**TO-DO LIST:**
A) Decide whether each statement agrees with the passage about Sugar Ray Leonard, answering yes or no and quoting the words of the passage that settle it: (i) Leonard is wearing a white suit coat. (ii) Leonard recalls Hearns's name without anyone's help. (iii) Leonard calls the coming fight the most anticipated of the '80s.
B) Carry the passage about Sugar Ray Leonard forward past its last sentence, keeping its voice and subject.

**GIVEN PASSAGE:**
"""

In a neutral corner of the blues club stands Sugar Ray Leonard, last of the red-hot glovers, yesteryear’s icon with a vested interest in the combatants of the present, affiliated as he is with the hotel serving as host. Leonard sounds more than a little impressed with Toney. More than a little impressed with Jones. They remind him of, well, him.

“This is the most anticipated fight of the ‘90s, with good reason,” says Sugar Ray, fit and cool in a white suit coat, long past his prime but hardly gone to seed. “This fight, well, this fight reminds everyone, including me, of my fights with Duran, of my fight with Hagler, of, of. . . . “

It’s on the tip of his tongue.

Someone says, “Hearns?”

“Hearns!” Leonard says. “Sorry.”

High praise indeed. Those were the most memorable of non-heavyweight bouts, in spite of any momentary lapse of memory on Leonard’s part. His brawls with Roberto Duran, his ambush of an almost universally favored Marvin Hagler, his nonstop-action war with Thomas Hearns, those were the fights that coaxed half of Hollywood to ringside and drew hundreds of thousands into theaters to view on closed-circuit. It was the age of Boxing Beyond Ali, keeping interest alive in a dying sport.

"""

**EXTRACTED DATA:**
"""

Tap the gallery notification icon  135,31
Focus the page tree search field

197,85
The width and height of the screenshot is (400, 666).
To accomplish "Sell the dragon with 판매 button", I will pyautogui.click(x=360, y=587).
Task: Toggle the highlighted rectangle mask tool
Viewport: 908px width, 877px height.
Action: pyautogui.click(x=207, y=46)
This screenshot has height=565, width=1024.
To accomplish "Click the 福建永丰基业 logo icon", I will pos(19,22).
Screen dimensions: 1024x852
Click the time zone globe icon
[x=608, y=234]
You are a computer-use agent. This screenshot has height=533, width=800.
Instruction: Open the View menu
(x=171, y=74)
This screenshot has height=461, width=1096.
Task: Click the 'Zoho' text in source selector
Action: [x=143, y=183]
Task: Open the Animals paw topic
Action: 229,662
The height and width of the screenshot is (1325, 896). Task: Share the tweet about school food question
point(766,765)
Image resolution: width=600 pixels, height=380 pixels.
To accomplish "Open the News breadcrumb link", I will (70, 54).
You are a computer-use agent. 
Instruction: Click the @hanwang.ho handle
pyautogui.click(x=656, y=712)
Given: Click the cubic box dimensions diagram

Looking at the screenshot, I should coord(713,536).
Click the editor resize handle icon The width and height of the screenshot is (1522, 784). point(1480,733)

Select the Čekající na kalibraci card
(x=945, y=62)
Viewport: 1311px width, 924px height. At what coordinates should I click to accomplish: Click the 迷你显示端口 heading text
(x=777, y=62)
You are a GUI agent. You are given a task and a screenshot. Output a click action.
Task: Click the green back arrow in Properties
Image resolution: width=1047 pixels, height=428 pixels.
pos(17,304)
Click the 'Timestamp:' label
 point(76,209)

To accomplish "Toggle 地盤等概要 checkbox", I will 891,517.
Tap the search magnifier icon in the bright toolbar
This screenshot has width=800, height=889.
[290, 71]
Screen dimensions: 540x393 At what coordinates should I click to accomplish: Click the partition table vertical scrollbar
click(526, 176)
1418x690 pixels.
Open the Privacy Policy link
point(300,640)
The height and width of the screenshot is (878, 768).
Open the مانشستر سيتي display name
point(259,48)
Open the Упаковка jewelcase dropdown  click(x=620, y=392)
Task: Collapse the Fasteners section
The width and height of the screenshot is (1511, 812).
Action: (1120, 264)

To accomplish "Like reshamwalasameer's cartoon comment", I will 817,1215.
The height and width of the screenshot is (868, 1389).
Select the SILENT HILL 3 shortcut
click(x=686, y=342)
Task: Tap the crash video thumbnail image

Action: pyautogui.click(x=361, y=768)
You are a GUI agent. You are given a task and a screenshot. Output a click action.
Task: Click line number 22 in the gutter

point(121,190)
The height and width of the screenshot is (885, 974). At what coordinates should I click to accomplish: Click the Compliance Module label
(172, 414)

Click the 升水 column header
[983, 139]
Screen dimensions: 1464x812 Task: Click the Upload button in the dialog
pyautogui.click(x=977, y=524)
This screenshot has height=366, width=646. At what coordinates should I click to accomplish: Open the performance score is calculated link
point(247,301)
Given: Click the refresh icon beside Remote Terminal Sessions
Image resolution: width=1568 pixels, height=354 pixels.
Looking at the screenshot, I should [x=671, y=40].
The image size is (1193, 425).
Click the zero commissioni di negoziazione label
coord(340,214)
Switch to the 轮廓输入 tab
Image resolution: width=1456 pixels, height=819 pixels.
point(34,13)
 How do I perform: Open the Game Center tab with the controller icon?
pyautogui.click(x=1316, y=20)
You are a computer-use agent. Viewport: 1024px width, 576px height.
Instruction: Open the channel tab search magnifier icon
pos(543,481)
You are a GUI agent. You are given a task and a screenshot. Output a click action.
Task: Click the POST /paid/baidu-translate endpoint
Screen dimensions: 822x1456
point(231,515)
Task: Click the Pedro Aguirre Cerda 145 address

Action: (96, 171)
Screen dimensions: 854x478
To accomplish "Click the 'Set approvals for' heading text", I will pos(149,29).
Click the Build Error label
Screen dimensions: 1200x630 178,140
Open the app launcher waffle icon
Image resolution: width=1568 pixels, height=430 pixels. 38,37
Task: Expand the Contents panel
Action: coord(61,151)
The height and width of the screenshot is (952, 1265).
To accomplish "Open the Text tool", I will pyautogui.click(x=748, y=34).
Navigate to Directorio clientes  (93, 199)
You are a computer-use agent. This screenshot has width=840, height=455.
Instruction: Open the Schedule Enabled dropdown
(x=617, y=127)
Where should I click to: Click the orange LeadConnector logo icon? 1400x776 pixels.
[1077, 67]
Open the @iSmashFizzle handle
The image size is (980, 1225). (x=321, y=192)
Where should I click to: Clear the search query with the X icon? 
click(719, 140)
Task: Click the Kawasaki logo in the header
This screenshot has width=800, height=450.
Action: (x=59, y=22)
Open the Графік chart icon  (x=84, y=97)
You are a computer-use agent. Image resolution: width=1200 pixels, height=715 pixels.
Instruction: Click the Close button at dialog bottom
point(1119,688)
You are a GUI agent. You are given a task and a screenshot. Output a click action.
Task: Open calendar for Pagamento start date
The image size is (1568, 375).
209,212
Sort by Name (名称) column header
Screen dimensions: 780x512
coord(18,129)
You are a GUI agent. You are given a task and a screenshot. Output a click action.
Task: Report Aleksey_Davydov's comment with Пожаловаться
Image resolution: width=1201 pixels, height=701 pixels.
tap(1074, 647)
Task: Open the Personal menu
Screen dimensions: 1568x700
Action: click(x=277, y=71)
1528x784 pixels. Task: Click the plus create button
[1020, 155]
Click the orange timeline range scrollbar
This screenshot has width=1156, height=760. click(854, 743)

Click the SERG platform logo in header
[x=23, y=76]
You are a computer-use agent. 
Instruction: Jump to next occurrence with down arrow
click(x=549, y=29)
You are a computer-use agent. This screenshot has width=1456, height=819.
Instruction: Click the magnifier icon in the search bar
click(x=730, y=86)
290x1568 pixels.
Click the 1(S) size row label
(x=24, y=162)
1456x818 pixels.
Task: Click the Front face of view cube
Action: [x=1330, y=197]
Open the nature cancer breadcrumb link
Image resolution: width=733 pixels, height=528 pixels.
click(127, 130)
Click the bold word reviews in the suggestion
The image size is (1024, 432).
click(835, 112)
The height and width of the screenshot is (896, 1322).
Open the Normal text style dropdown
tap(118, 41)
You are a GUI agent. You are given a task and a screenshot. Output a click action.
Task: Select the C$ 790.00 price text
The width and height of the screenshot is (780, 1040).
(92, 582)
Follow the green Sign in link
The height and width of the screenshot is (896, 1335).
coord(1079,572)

"""

**RESULTS OF THE EXERCISE:**
A)
(i) Yes: "fit and cool in a white suit coat"
(ii) No: "Someone says, “Hearns?”"
(iii) No: "This is the most anticipated fight of the ‘90s, with good reason"

B)
Toney and Jones. Finally, a fight with a couple of raging bulls, rather than one with someone ready to be put out to pasture. Don’t go swallowing what Lights Out Toney says when he takes you aside almost confidentially and assures you, “Roy Jones ain’t fit to carry my gym bag.” This is the way Toney works himself up into a lather, arms himself for combat.

It is his specialty, in fact, the pre-fight. Toney is the mean-as-a- wolverine mangler from Ann Arbor, Mich., who set the tone for future fights at a weigh-in alongside one Albert Gonzalez, to whom he turned and snarled: “You’re nothing.” This in turn inspired Michael Nunn to condescendingly pat Toney on the pate before their little get-together, whereupon it took several strong men to pry the two apart. Toney then wiped up the floor with Nunn.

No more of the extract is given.